‘And I will have it, friend Tregarva,’ quoth Lancelot, lighting his cigar.
‘I was about sixteen years old, just after I came home from the Brazils—’
‘What! have you been in the Brazils?’
‘Indeed and I have, sir, for three years; and one thing I learnt there, at least, that’s worth going for.’
‘What’s that?’
‘What the Garden of Eden must have been like. But those Brazils, under God, were the cause of my being here; for my father, who was a mine-captain, lost all his money there, by no man’s fault but his own, and not his either, the world would say, and when we came back to Cornwall he could not stand the bal work, nor I neither. Out of that burning sun, sir, to come home here, and work in the levels, up to our knees in warm water, with the thermometer at 85°, and then up a thousand feet of ladder to grass, reeking wet with heat, and find the easterly sleet driving across those open furze-crofts—he couldn’t stand it, sir—few stand it long, even of those who stay in Cornwall.
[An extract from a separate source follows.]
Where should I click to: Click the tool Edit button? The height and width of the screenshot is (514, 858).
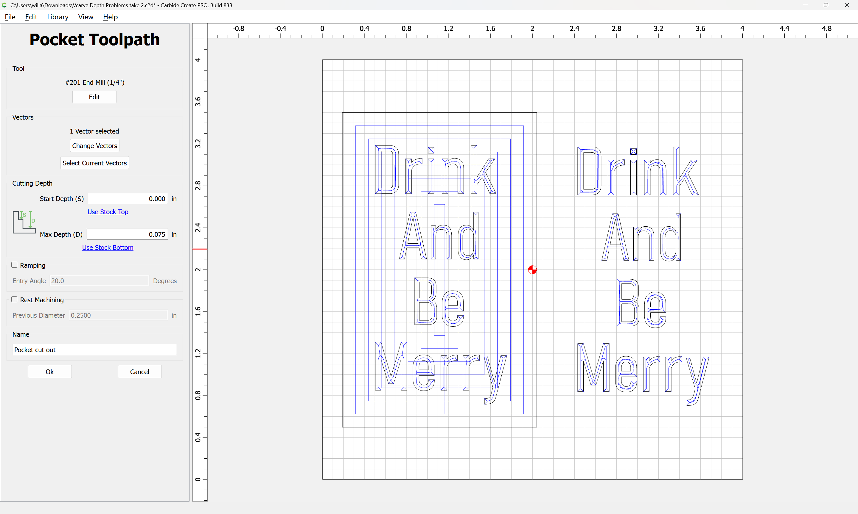[94, 97]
We miners have a short lease of life; consumption and strains break us down before we’re fifty.’
‘But how came you here?’
‘The doctor told my father, and me too, sir, that we must give up mining, or die of decline: so he came up here, to a sister of his that was married to the squire’s gardener, and here he died; and the squire, God bless him and forgive him, took a fancy to me, and made me under-keeper. And I loved the life, for it took me among the woods and the rivers, where I could think of the Brazils, and fancy myself back again. But mustn’t talk of that—where God wills is all right. And it is a fine life for reading and thinking, a gamekeeper’s, for it’s an idle life at best. Now that’s over,’ he added, with a sigh, ‘and the Lord has fulfilled His words to me, that He spoke the first night that ever I heard a stone-plover cry.’
‘What on earth can you mean?’ asked Lancelot, deeply interested.
‘Why, sir, it was a wild, whirling gray night, with the air full of sleet and rain, and my father sent me over to Redruth town to bring home some trade or other. And as I came back I got blinded with the sleet, and I lost my way across the moors. You know those Cornish furze-moors, sir?’